Writer: The Grief HouseThe Grief House

By Alison Alstrom


I imagine myself arriving, maybe mid-morning, to the sight of him shuffling his feet in his deerskin slippers. Slippers replaced every few Christmases by my mother, at least once by my sister and me. Feet, shuffling. I’ve pointed it out to him – Pick up your feet, Pop – worried it will only get worse over time, shuffling evolving to dragging of feet, then tripping, a fall or two, maybe the fall. He shuffles while carrying the coffee from counter to sink, or – from bedroom to kitchen – a book of crossword puzzles, called Super, or Mega, a pencil closed up in the pages. Thick black Costco readers slide down the bridge of his nose. I pour myself a coffee, help myself to a handful of nuts from the huge plastic jar to the left of the sink.
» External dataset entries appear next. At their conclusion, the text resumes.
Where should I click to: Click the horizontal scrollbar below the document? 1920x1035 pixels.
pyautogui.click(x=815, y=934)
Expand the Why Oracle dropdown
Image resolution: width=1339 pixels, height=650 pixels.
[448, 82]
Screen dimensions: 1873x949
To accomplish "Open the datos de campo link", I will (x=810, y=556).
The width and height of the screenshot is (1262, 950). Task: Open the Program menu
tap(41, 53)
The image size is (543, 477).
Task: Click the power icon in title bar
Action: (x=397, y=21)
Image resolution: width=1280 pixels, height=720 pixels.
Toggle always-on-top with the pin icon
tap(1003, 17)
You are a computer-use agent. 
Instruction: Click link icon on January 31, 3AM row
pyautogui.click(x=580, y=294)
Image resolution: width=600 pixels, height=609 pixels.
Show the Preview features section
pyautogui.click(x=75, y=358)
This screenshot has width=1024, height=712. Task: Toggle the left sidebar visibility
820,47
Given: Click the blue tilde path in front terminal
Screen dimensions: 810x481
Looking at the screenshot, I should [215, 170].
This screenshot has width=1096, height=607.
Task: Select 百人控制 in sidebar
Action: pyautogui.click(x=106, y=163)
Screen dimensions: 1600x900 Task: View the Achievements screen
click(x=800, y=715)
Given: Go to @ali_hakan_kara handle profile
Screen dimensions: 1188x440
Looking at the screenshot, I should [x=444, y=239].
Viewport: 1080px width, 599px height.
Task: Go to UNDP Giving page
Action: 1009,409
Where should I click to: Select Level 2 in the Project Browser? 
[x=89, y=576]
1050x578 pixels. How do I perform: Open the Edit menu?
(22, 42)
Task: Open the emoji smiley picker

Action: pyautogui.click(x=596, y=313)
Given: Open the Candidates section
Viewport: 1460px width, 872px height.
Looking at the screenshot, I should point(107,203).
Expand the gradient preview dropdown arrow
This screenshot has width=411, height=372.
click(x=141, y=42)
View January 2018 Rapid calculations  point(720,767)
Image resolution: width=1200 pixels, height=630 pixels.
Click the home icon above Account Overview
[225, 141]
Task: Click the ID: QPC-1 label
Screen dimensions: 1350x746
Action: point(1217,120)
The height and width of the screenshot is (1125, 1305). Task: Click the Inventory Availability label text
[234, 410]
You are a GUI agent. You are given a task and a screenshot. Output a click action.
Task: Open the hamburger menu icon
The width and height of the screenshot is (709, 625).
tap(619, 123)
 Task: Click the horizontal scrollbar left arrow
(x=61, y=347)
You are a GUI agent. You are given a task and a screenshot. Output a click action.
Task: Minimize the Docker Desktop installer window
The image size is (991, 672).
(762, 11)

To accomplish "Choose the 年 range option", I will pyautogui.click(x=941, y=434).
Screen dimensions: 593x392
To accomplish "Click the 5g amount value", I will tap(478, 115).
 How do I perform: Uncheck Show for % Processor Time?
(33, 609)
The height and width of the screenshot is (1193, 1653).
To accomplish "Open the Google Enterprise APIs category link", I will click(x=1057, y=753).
Then I enter the dark bedroom, where I’m hit by the scent of her. A smell so native to me i t’s hard to describe – intimate, animal, a distinctive sour note – which quickly dissipates, becomes the wallpaper. She’s in bed with a migraine. So many hours she’s spent in bed like this, years of hours, I’m sure of it. Her still-smooth, brownish skin, paler now, is framed by close-in corkscrew curls, dark grey where they’re damp at the temples, and around those a layer of peppery wisps. She looks up, glad to see me but not effusive, slides a book down from where it was lying open over her bosom. I stretch out sideways on the foot of the bed like I’ve been there forever, which I guess I have. Hi Mommy, I say, and we talk about things, mundane things mixed in with deep, poetic things, all the things evenly weighted. I might show her what I’ve brought to wear when we’ll go out together later, she with her walker or cane and he shuffling, in outdoor shoes by then. She gets up, winces for a second as the pain in her head surges, and pulls items from her closet to show me back. 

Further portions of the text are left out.